■ EXERCISE DESCRIPTION: Whenever a line contains the string "logo", copy it out of the entries.

(DATA IN THIS EXERCISE)

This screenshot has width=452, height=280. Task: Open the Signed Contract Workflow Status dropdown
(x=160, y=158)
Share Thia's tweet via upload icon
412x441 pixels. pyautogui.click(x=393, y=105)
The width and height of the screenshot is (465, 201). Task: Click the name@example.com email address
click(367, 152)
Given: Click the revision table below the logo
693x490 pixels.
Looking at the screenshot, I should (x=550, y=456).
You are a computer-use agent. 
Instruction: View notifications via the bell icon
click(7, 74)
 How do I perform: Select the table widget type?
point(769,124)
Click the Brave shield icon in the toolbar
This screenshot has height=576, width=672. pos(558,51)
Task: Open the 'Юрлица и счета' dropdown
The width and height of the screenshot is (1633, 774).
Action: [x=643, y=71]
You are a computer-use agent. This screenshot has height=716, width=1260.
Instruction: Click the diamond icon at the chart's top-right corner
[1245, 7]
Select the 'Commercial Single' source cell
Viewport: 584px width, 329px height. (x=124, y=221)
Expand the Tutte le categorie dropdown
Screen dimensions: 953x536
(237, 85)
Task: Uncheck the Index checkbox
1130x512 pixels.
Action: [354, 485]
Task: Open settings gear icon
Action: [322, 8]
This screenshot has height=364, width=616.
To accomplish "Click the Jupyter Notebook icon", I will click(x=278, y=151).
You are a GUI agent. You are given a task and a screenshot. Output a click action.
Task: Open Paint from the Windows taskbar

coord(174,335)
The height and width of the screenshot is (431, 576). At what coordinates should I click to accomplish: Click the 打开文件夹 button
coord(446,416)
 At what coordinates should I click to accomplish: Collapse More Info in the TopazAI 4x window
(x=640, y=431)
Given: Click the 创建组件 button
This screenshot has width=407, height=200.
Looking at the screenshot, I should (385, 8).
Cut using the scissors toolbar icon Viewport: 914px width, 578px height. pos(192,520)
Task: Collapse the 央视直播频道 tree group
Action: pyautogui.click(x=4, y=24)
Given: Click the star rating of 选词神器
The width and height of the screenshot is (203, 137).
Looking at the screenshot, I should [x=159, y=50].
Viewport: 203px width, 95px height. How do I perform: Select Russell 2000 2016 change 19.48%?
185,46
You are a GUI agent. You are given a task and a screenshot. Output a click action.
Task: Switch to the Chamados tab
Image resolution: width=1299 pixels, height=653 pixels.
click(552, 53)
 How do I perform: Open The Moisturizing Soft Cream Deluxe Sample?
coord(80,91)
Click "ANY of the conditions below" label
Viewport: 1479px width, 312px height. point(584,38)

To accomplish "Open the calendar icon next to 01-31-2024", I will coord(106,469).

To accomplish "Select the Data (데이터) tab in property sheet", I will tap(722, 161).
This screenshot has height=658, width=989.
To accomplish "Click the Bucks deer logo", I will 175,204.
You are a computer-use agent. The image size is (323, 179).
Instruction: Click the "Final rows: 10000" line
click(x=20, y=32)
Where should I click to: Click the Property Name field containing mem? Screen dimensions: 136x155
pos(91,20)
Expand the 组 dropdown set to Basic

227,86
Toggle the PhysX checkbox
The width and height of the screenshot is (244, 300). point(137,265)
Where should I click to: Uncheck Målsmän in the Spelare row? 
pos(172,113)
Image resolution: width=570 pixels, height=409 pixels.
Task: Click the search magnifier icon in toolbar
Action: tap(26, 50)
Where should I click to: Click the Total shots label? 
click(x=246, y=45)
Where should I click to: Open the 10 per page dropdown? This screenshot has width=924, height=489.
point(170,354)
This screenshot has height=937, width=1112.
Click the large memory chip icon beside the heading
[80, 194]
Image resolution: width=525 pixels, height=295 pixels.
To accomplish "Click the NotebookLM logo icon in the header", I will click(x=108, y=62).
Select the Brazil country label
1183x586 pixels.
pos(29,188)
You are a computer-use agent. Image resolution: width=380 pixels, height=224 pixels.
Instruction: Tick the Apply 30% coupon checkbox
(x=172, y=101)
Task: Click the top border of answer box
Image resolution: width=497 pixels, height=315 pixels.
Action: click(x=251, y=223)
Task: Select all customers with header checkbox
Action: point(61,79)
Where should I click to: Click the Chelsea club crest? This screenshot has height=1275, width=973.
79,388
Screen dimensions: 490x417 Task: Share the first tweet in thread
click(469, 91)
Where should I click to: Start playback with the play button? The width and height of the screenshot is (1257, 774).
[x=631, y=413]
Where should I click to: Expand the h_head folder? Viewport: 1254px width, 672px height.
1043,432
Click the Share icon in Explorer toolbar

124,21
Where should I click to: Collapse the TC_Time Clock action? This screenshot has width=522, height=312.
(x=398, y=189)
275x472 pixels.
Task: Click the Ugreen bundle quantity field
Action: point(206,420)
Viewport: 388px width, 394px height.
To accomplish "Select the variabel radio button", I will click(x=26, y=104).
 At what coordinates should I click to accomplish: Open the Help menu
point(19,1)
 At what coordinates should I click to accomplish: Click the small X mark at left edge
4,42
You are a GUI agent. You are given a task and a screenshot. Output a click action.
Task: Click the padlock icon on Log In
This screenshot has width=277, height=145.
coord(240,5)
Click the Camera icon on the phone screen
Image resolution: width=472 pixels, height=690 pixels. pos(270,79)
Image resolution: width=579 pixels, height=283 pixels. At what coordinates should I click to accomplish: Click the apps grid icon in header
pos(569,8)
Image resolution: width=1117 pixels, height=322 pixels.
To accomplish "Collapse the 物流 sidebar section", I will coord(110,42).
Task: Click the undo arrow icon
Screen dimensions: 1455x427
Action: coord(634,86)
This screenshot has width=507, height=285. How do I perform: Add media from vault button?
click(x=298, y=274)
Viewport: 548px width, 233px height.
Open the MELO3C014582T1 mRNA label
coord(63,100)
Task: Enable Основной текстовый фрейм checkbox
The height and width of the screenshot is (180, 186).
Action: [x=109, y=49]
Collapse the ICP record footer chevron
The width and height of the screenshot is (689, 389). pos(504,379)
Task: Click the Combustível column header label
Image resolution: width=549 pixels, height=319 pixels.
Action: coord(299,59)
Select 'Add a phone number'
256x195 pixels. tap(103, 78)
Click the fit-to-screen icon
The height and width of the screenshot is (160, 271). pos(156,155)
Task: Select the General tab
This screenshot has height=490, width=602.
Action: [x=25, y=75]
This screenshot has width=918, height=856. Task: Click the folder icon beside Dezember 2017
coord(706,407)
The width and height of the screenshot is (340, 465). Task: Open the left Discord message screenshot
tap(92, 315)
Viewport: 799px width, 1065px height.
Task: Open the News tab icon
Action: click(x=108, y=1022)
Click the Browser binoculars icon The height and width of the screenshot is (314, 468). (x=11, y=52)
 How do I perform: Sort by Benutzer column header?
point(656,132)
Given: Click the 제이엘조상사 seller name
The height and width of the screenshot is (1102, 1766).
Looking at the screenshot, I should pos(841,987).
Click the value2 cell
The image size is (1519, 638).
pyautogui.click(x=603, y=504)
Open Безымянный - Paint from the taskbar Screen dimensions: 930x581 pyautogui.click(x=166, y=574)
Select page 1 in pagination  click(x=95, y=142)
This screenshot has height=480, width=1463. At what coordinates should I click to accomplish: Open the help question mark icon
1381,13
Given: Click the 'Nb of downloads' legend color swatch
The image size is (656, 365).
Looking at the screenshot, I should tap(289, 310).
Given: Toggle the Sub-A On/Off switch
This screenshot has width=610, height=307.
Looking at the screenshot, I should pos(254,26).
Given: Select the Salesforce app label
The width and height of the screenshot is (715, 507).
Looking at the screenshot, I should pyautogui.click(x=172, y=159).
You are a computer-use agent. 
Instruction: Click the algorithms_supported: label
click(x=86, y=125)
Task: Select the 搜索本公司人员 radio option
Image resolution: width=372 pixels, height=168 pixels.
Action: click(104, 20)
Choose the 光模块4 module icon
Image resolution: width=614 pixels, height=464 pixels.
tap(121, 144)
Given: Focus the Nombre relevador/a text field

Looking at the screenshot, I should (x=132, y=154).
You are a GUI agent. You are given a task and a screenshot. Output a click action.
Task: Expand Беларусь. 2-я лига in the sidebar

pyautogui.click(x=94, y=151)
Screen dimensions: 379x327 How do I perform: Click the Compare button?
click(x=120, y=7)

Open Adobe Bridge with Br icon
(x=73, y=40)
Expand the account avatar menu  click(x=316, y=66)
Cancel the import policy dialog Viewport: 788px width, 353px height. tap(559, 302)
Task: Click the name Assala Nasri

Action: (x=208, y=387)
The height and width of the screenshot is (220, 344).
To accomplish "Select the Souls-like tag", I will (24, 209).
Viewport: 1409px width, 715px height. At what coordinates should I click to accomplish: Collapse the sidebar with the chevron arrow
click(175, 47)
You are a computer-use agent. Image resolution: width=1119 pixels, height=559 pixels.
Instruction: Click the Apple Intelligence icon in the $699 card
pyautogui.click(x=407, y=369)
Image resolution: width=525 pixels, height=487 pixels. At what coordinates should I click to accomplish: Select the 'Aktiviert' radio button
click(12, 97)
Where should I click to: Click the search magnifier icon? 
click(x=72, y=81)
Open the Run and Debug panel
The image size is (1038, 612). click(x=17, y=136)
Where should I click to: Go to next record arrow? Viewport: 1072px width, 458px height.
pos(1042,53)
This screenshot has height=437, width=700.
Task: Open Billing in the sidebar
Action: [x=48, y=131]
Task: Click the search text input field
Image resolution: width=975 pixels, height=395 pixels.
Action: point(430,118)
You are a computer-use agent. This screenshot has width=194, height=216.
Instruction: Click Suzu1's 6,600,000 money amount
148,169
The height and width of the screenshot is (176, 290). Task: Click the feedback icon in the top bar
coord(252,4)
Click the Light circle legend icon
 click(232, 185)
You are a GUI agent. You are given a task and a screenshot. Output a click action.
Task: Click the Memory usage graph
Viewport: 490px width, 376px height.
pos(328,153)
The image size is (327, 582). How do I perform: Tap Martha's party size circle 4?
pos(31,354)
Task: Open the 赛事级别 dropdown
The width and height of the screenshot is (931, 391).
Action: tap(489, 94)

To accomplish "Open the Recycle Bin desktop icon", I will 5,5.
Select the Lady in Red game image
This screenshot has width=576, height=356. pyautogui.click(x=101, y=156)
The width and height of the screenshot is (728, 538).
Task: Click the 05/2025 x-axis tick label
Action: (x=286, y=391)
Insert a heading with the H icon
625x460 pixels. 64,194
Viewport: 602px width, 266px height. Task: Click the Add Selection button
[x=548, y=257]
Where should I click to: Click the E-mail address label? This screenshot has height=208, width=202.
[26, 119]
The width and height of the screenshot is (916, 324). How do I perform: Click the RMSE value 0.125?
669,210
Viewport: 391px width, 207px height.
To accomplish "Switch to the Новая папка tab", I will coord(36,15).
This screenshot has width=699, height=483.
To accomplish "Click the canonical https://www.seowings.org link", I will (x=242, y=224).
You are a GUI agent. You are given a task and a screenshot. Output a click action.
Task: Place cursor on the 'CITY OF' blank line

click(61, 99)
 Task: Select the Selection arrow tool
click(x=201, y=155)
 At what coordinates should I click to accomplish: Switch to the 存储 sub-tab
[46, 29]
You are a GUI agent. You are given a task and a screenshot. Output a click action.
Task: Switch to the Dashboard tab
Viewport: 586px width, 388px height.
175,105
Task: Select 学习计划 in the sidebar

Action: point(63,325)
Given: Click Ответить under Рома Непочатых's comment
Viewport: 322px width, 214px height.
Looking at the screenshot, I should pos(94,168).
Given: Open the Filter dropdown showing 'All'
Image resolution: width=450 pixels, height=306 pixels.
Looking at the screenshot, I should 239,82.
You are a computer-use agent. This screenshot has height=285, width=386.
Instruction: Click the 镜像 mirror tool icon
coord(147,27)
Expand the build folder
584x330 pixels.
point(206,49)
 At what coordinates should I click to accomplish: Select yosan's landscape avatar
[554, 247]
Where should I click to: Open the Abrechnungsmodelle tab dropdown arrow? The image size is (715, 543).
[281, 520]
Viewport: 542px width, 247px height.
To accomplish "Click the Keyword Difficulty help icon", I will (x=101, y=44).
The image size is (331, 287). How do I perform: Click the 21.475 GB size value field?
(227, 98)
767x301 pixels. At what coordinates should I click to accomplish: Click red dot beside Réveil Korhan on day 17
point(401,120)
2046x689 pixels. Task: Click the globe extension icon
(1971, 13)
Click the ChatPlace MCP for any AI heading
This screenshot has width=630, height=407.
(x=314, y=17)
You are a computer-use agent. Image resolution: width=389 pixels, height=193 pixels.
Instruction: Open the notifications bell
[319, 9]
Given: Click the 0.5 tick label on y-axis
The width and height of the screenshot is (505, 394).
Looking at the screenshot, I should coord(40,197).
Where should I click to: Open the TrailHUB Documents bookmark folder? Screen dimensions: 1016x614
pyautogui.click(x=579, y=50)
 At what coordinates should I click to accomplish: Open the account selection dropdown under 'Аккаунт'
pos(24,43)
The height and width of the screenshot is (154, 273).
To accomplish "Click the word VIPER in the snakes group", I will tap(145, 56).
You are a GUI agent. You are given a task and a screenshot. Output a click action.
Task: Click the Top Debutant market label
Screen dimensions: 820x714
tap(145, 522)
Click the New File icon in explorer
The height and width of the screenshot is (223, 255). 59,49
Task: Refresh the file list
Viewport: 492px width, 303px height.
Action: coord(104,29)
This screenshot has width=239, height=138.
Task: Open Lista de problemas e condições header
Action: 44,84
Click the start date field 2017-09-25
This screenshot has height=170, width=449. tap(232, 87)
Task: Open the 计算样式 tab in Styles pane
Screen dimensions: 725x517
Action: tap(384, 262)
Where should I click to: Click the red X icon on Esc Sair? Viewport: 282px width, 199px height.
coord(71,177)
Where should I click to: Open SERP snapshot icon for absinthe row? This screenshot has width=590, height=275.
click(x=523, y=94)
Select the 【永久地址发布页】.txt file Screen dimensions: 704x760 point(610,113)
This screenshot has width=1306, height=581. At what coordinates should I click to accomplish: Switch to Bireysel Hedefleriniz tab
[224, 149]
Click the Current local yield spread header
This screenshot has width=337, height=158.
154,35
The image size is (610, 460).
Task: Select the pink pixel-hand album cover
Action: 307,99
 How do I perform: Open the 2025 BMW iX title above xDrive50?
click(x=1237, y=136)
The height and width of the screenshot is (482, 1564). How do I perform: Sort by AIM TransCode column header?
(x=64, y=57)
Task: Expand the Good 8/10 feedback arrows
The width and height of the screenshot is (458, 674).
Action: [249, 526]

(End DATA IN THIS EXERCISE)

■ ANSWER BOX:
Given: Click the revision table below the logo
To accomplish "Click the Bucks deer logo", I will 175,204.
To accomplish "Click the NotebookLM logo icon in the header", I will click(x=108, y=62).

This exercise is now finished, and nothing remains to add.